Search The Site

Close X
Policy Call to Action

Create A Youth Sports Public Health Messaging Campaign


Develop and deliver a broad public health messaging campaign aimed at policymakers that highlights both the risks of unregulated, low-quality youth sports and the benefits of well-designed experiences for kids’ overall health and well-being.

What this looks like when we get it right: Policymakers take action to organize the youth sport sector and begin to position youth sports as an intervention to address critical issues facing youth and communities such as mental health challenges, violence, and social isolation.

Who can drive this change? Civil Society and Human Rights bodies, including sports coalitions and advocacy groups with supporters including youth sport organizations, school-based sport stakeholders; Data & Research including pediatricians, sports medicine providers, mental health providers, school counselors, public health experts, and universities

Template Image

Why This Issue

For any policy to take hold, lawmakers need to understand the current state of youth sports and the scope of the problems. Most are unaware that youth sport coach training and quality standards are virtually nonexistent or that this void leads to major issues with access, equity, safety, early dropout, and missed opportunities for youth development.

Now is the time to give policymakers the motivation, messages, and data to drive change.

Getting Started

Connect youth sports to public health outcomes. Since youth sports is largely unregulated, most local, state and federal policymakers seem unaware of the challenges and abuses, and the untapped public health and economic gains achievable through investment in the youth sports system. High-quality sports programming is linked to improvements in youth physical and mental health, prosocial engagement, academic performance, and social connection.

Mobilize advocacy groups to build the case. Coalitions, including sport-based nonprofits, violence prevention networks, children’s rights groups, and public health associations, should use existing data to build powerful, localized case statements. These can position coach training and program quality as solutions tied to policy priorities that legislators already care about.

Link youth sports to key legislative issues. To resonate with policymakers, messaging should explicitly connect youth sport to major public health and social outcomes, such as:

  • Youth and adolescent mental health
  • Preventative health care and health care cost savings
  • Physical inactivity and obesity
  • Violence, substance use, and crime prevention
  • School engagement and academic outcomes

Highlight the economic and health return on investment.

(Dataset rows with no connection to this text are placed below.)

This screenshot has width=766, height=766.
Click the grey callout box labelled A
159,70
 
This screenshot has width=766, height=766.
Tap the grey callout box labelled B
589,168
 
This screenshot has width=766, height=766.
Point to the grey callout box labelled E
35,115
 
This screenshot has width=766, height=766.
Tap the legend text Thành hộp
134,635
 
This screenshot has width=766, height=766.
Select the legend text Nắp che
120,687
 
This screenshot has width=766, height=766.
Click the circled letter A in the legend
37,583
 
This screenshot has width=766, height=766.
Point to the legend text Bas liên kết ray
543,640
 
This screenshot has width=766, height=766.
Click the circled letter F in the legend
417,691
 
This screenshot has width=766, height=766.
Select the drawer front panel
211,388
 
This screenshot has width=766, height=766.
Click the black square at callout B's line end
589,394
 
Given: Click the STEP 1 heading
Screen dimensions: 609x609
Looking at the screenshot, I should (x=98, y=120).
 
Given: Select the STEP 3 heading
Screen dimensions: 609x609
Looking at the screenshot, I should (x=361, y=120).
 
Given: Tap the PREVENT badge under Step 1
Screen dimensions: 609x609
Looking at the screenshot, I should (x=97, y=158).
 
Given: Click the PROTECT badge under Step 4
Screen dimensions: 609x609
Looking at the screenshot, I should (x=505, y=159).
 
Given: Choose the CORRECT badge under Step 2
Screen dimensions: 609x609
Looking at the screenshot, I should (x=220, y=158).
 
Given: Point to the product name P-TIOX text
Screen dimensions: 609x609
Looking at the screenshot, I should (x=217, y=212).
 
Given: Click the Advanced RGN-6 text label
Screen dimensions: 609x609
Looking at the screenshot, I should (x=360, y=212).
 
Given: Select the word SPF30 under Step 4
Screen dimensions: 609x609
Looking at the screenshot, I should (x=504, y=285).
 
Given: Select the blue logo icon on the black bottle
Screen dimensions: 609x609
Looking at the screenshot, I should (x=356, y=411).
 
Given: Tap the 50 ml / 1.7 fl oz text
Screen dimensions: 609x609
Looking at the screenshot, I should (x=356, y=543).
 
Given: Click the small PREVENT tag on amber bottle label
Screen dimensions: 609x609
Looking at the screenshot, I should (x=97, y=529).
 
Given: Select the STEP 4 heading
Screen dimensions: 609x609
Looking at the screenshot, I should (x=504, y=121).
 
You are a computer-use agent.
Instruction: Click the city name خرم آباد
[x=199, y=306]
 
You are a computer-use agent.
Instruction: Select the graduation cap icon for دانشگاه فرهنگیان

According to Aspen Institute’s Project Play initiative, raising youth sport participation from 50.7% to 63.3% would yield an estimated $3 billion in reduced symptoms of depression and anxiety and $53 billion in productivity gains tied to improved physical and mental health among youth. Laureus Sport for Good and other research also demonstrate that sport-based youth development can serve as a powerful tool for violence prevention and positive youth outcomes.

Develop state-specific messaging with research partners. By partnering with universities and think tanks, advocacy groups can tailor messaging to the priorities and language of state legislators and build the case for youth sports reform inclusive of minimum coaching requirements as an investment in the well-being and safety of youth and communities.